COVID-19 has taken a toll on our lives, our economies, and our abilities to live freely. The lives we knew pre-COVID-19 seem like a thing of the past. Now, we wait and continue to hope for a time that we can someday, hopefully soon, call “post-COVID-19.” During these unprecedented circumstances we must be diligently mindful that the burden we carry as we practice social-distancing falls short compared to the burden that is weighing so heavily on our healthcare workers. They are the heroes that are risking their lives to move us forward.
The financial ramifications of the pandemic on our healthcare systems are also staggering. As more and more hospitals find themselves at full capacity across the country, an alarming number are having to furlough or permanently lay off their employees due to financial struggles.
On April 7, 2020 Becker’s Hospital Review published a list of hospitals across the country that are having to make such changes. (Becker’s Hospital Review continues to add to this list as more information becomes available, so make sure to check back for updates.)
It would seem counterintuitive that hospitals are facing financial burdens while still operating at capacity, but many are. A major issue for healthcare systems across the country is that they have had to cut back on a great revenue source: elective procedures. The decision to postpone elective and nonemergent procedures guarantees that hospitals will have more beds for COVID-19 infected patients, that precious supplies and personal protective equipment (PPE) will be redirected to those serving in the frontlines, and that patients are not exposed to unnecessary risk. However, these procedures are highly profitable, and for many hospitals, their main source of revenue. Deferment and cancelation of such cases is beginning to take a toll on the financial stability of many hospitals- leading them to cut costs quickly.
These financial pressures are further exacerbated not only by the increased costs of providing medical attention to infected individuals, but also by the fact that, until recently, reimbursement premiums had not been adjusted to account for the higher costs in care. A report published by Strata Decision Technology on March 24, 2020 explains that 97% of hospitals across the country could be expected to lose an average of $2,800 on every COVID-19 case, with many losing $8,000 to $10,000 per case.

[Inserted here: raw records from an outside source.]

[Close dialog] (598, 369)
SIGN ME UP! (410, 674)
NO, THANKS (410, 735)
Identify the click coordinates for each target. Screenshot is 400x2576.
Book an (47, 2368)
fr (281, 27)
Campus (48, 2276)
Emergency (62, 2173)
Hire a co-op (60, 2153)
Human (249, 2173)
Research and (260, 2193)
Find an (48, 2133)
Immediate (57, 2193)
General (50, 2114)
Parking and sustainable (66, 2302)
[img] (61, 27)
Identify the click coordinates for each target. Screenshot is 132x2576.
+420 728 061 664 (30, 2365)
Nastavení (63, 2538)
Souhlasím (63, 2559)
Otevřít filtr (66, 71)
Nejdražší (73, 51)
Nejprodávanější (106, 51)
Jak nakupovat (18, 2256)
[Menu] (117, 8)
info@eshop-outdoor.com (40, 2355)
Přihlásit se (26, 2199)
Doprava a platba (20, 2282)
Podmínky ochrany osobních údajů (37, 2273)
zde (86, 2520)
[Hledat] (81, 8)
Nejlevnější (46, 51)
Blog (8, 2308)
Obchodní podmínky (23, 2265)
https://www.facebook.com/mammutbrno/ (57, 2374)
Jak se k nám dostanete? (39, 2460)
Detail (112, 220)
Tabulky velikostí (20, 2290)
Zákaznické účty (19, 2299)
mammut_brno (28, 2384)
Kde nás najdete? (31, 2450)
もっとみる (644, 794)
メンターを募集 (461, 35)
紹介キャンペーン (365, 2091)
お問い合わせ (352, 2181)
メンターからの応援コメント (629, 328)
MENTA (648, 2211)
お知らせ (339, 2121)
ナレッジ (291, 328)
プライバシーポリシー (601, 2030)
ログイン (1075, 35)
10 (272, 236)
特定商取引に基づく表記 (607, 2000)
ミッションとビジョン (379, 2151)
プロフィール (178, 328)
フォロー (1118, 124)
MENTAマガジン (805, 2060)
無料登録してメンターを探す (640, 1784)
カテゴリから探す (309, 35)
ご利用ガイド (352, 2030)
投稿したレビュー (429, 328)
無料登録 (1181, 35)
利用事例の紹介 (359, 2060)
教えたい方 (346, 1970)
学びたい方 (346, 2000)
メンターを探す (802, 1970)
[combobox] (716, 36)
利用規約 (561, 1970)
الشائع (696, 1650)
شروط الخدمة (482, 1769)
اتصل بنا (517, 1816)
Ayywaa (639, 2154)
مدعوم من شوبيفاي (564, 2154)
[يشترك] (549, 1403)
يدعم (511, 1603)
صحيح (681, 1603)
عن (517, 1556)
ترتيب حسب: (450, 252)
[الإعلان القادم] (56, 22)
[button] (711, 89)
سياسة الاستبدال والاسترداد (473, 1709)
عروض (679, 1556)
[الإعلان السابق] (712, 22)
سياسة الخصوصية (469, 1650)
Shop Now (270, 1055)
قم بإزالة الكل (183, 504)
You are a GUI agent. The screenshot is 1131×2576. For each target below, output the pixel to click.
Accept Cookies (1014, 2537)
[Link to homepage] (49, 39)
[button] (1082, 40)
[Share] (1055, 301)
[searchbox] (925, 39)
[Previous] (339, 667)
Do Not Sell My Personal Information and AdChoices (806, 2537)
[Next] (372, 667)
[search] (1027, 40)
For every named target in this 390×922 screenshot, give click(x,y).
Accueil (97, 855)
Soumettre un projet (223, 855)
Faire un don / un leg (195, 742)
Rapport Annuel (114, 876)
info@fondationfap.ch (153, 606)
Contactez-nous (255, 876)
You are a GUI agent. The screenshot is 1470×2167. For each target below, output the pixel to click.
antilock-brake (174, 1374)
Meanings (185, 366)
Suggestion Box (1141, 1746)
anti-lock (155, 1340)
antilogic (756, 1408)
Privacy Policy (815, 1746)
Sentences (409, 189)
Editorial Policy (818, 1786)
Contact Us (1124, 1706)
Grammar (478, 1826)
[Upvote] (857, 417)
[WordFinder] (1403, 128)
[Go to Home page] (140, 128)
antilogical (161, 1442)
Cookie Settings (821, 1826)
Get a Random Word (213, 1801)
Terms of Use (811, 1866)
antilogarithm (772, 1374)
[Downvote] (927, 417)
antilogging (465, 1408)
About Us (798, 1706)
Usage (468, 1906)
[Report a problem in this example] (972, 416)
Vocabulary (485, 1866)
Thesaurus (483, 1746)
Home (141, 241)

While the CARES Act that was signed into law on March 27, 2020 by President Trump increased Medicare reimbursement for COVID-19 patients by 20%, researchers at Strata Decision Technology estimate that the offset in the cost that hospitals will incur is only partial. They predict the average loss per case to drop down to $1,200, with some hospital systems losing upwards of $6,000 to $8,000.
CARES Act also included a $100 billion fund to help hospitals during this time, that although helpful to healthcare systems, may not be enough to curb the loss: “While the $100 billion provides some compensation, it will likely be insufficient to fully cover this lost revenue, particularly if the outbreak is sustained over a long period, and elective and other nonessential care remains suspended into late spring or summer” – Moody’s Investors Service.